Reform U.K. was always assumed to be the beneficiary of Mr. Musk’s interventions, but he is fickle with his favor. When the party’s leader, Nigel Farage, refused to jump on the “Free Tommy Robinson” bandwagon, Mr. Musk suddenly turned against him; it’s unclear whether his rumored plans to financially support the party still stand. Since then, he has praised Kemi Badenoch, the Conservative leader who has adopted his talking points and inflammatory language with vigor. It looks as if Mr. Musk is testing both of them, to see which leader is more eager to be his mouthpiece.

Whoever prevails will join a long list of Mr. Musk’s far-right friends around the globe. He speaks regularly with Vladimir Putin, counts Benjamin Netanyahu as an ally and was at Mar-a-Lago when Mr. Trump met with Viktor Orban, Hungary’s authoritarian leader, in December. He’s on good terms with Giorgia Meloni, Italy’s far-right prime minister, and last year presented her with a global citizenship award. Most recently, he wrote an article in support of the far-right Alternative for Germany, interviewed the party’s co-leader live on X and made a surprise video appearance at a campaign rally. Across the continent, his clout is only growing.

Lately, Mr. Trump’s critics have taken to referring to Mr. Musk as America’s “co-president” — a description they hope will annoy a man who isn’t known for sharing power or attention. Time will tell whether Mr. Musk keeps his coveted position at the president’s side. Mr. Trump’s surprising praise of Mr. Starmer, after months of intense criticism from his right-hand man, could be seen as an early rift or at least a sign that Mr. Musk’s influence has its limits.

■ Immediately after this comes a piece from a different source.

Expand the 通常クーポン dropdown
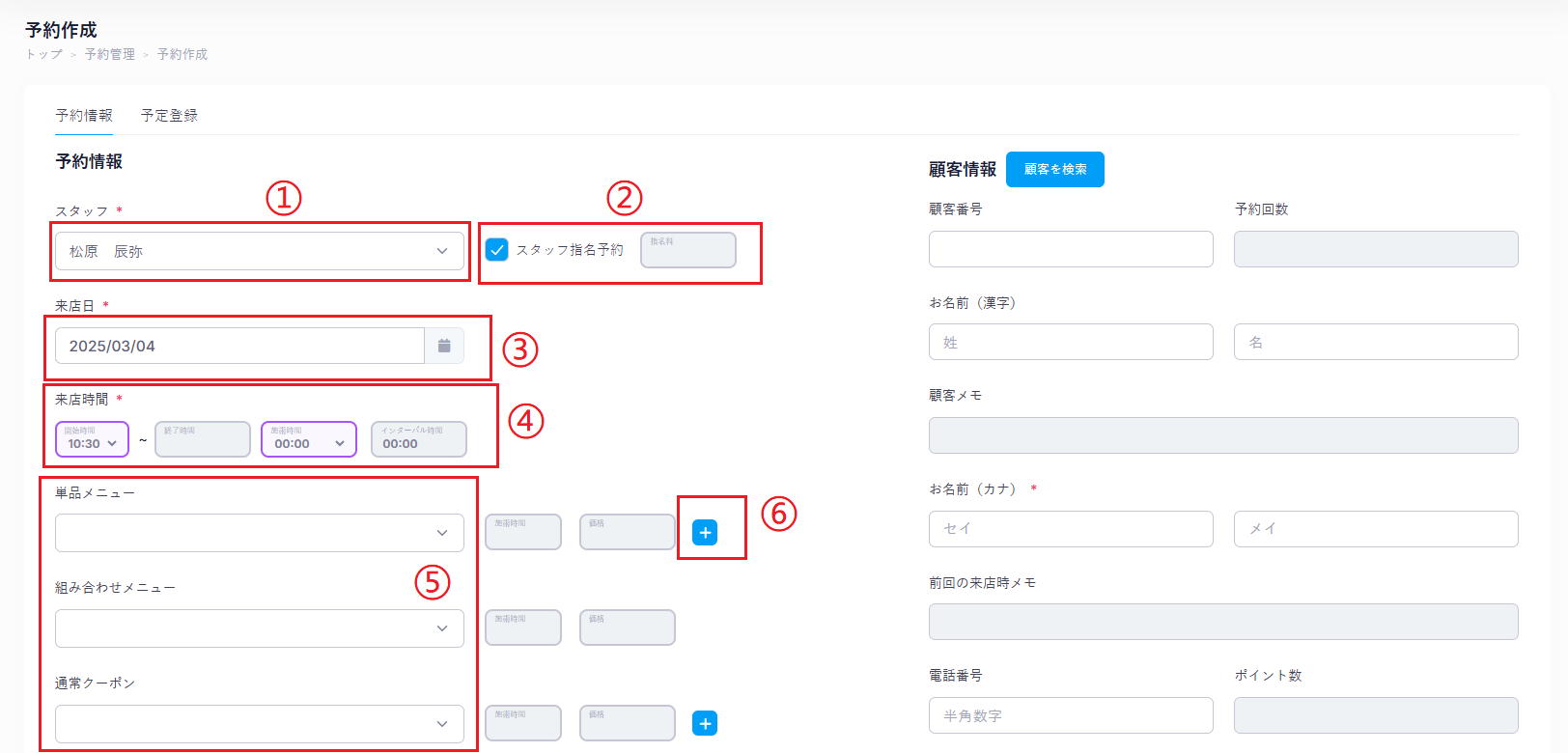The image size is (1568, 753). pyautogui.click(x=259, y=724)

But it also underscores that Mr. Musk has his own agenda. His taste for power, as his fixation with Britain shows, clearly goes beyond America. As he solidifies himself as an authority figure in an increasingly connected Western right, it looks as if he wants to become more than just a wealthy kingmaker. Maybe he wants to be king?

nyt
izzythepush
 
  3  
Reply Tue 28 Jan, 2025 03:04 pm
@hightor,
Quote:
Mr. Trump’s surprising praise of Mr. Starmer, after months of intense criticism from his right-hand man, could be seen as an early rift or at least a sign that Mr. Musk’s influence has its limits.


It could be something as facile as the fact he's not Mr. Starmer, he's Sir Kier Starmer, a knight of the realm.

You know how Trump likes to think of himself as royalty.